Abel Aparicio como maestro de ceremonias
Ayer jueves, día 30, nos dimos cita un buen puñado de amigos y amigas para recitar y leer textos y poemas en memoria de los desaparecidos y desaparecidas, víctimas del franquismo. Fue en Ponferrada, a orillas del Sil, mirando para el castillo templario, con la Victoria alada de Samotracia (una réplica of course) como símbolo de libertad.
Me alegró participar en este emotivo acto dándole voz a aquellos y aquellas que ya no podrán decir ni hablar. A todos y todas.
Cano García con Abel y Marco
Leyendo Memoria de los asesinados (y asesinadas)
Mi amigo Abel me pidió si quería colaborar con la ARMH, y escribí ex profeso este texto.

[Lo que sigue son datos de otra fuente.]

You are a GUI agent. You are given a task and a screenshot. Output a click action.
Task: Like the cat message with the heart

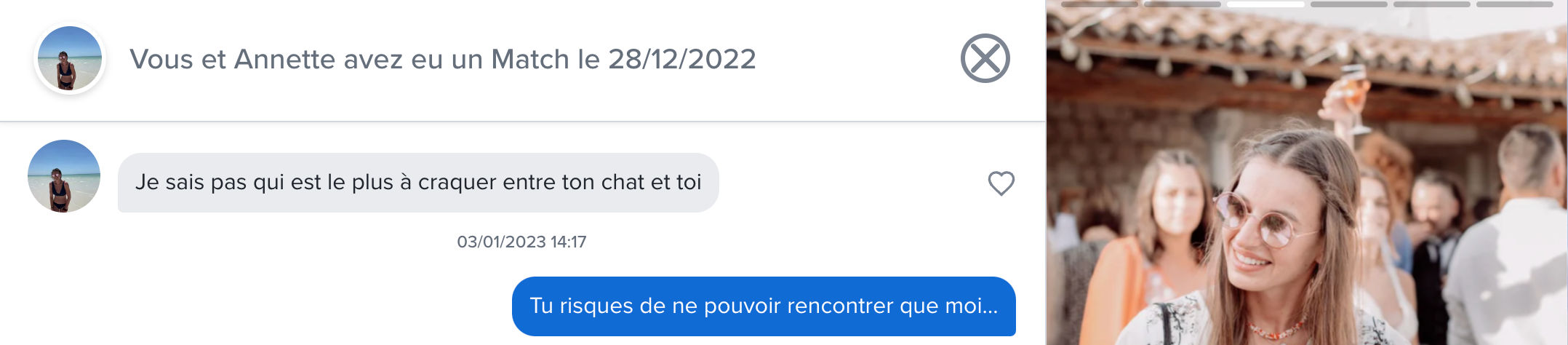click(1001, 183)
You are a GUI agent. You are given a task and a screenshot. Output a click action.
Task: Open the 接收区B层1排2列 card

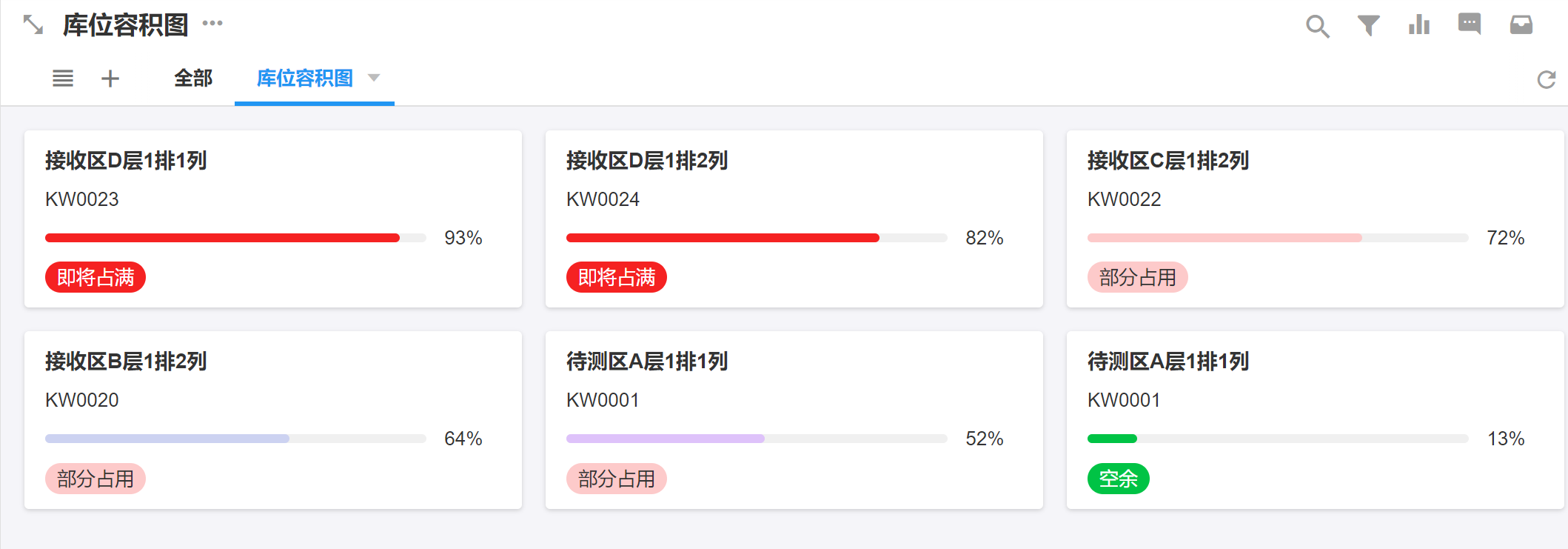(126, 362)
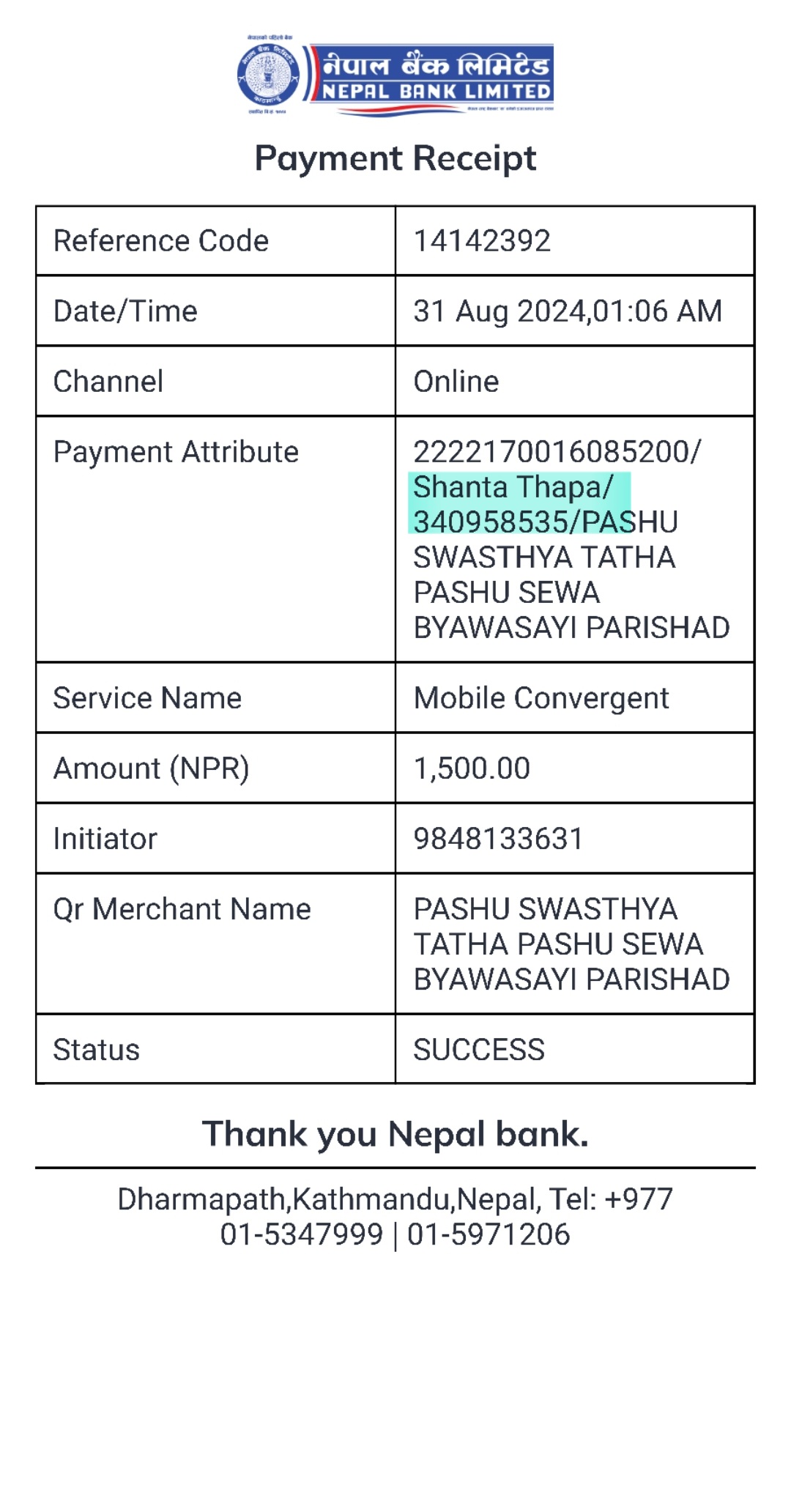791x1512 pixels.
Task: Click the merchant name PASHU SWASTHYA value cell
Action: coord(575,944)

Bañados en sangre y lágrimas,
caminamos a tientas, en la oscuridad de la noche, en medio de un monte sin
esperanza.
Al otro lado, las hienas acechan tras
las sebes del odio, irracional, desmedido, en una arboleda perdida. El odio
incendia el matorral y calcina la memoria afectiva.
Hay charcas de sangre que siembran el
dolor en las cunetas, donde crecen flores muertas y arbustos escarchados.
La soledad y el miedo, en mitad de la
nada, acaban congelando nuestras entrañas, mientras nos perdemos entre la
niebla espesa en un invierno inacabable. Nuestras gargantas se resecan en
gritos silenciosos como lobos heridos de muerte. Ya no será posible el retorno.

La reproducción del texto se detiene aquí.